I couldn't help wondering about all of that, especially the shame that grows so abundantly in Calvinist communities like my own, communities so tight and close that departing the paths of righteousness was unthinkable.

Today, that kind of shame--or so it seems to me--is considered a bad thing. In the Covid era, half the American populace are vehement about not being shamed into wearing a mask. They refuse to feel any guilt about something they believe is their right to refuse as a citizen of a free nation. They refuse to be shamed by my wearing a mask.

Because I wanted to understand more about shame, I picked up Lewis Smedes Shame and Grace. Smedes grew up in a world I understand; his theology and background, to me, is helpful. He claims, as well he might, that there is something to be said for "healthy shame," as difficult as that is to believe. "Our feelings of inferiority are a sure sign of our superiority, and our feelings of unworthiness testify to our great worth," he says. That's a line I needed to read several times before moving on.

The next line helps, however: "Only a very noble being can feel shame" because "if we never feel shame, we may have lost contact with the person we most truly are." I like that.

And this: "If we can still feel the pain, it is because we are healthy enough to feel uncomfortable with being less than we ought to be," he says, "and less than we want to be. This is healthy shame."

And now this blog post will take an unhealthy turn.

If we believe the historical record, my people administered scarlet letters in a uniquely grotesque form, shame masks, like the handsome one at the top of the page.

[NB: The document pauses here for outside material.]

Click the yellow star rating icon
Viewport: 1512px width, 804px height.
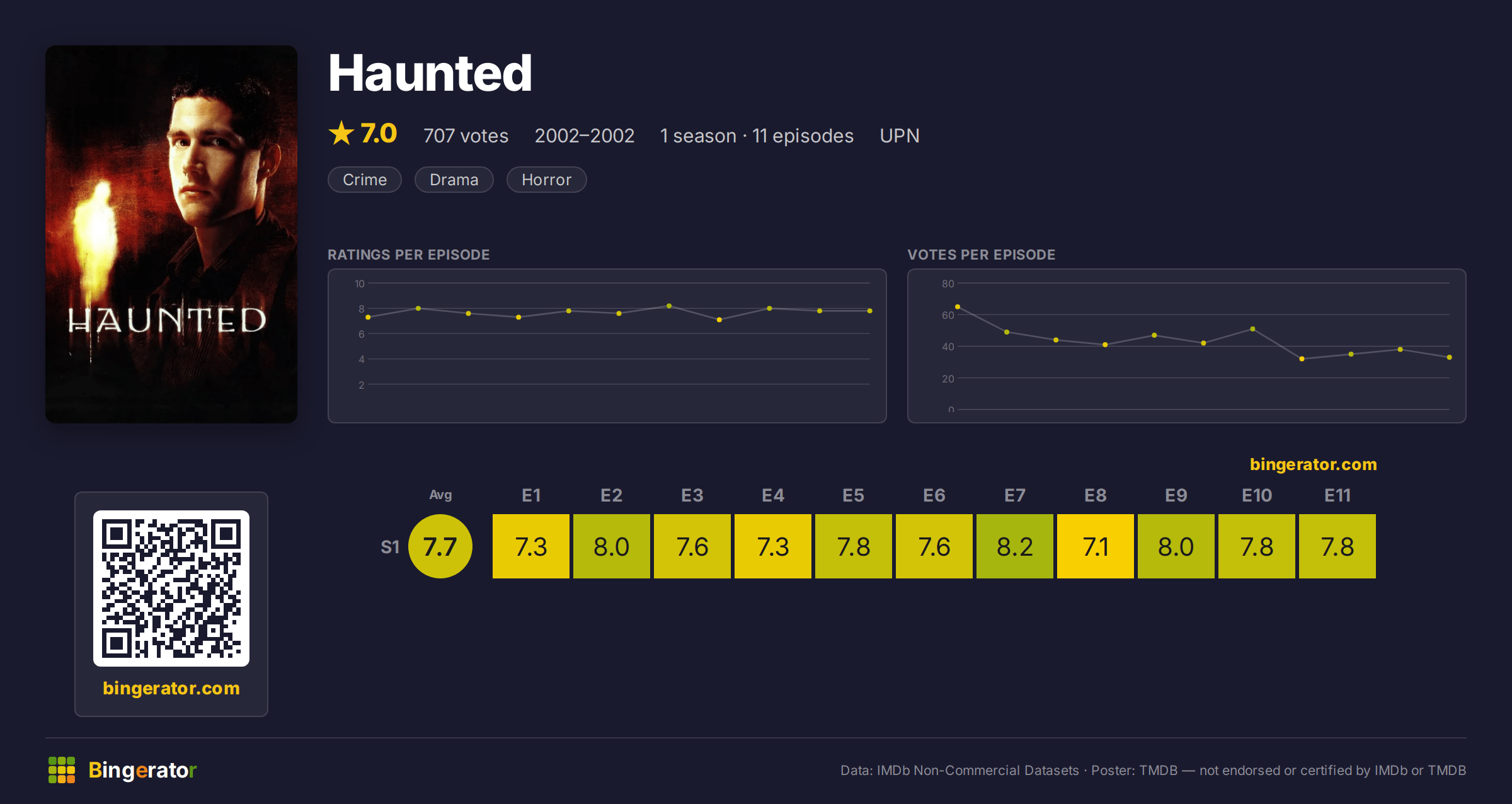[x=341, y=134]
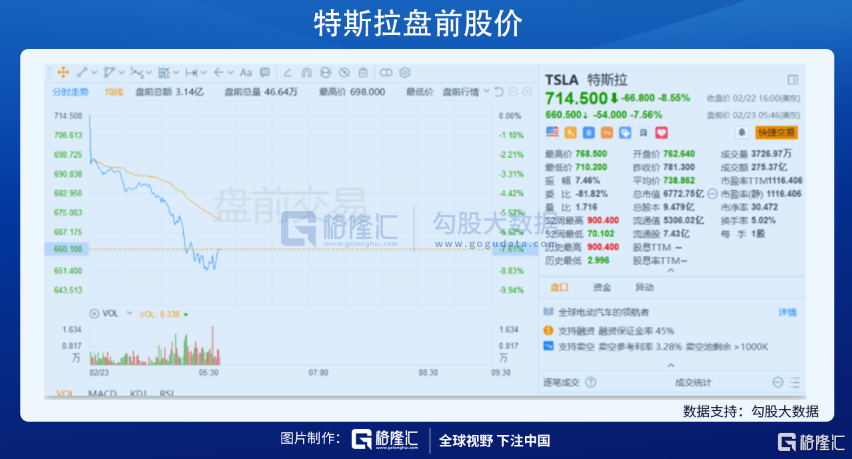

For public sins, the guilty were sentenced to shaming masks some artists must have had a ball creating. Can you imagine say, six weeks in this?

Right now, you might well guess where all of this is going because I know of only one person who lives, self-confessedly, without shame, a man who once told an interviewer that he'd never done anything for which he'd needed forgiveness. 

Tomorrow, the Senate will begin deliberation on the impeachment the House took last week, indicting the President for feeding mob frenzy to interrupt the lawful proceedings of the legislature. Instead, he perpetuated "the Big Lie," the claim that he had actually won the election in a landslide. Didn't happen. Should that man, the Pres, be kept from ever running for office again? 

What's ahead of us is not going to be pretty, and, as Fox News says, it will make his true believers even more furious.

I say, dump the proceedings. Just sentence the Donald to five years of wearing a shame mask. Let him wander through a museum to choose which he'd find least horrifying, but then make him wear it always for five years. 

Shame him. Let him learn some healthy shame.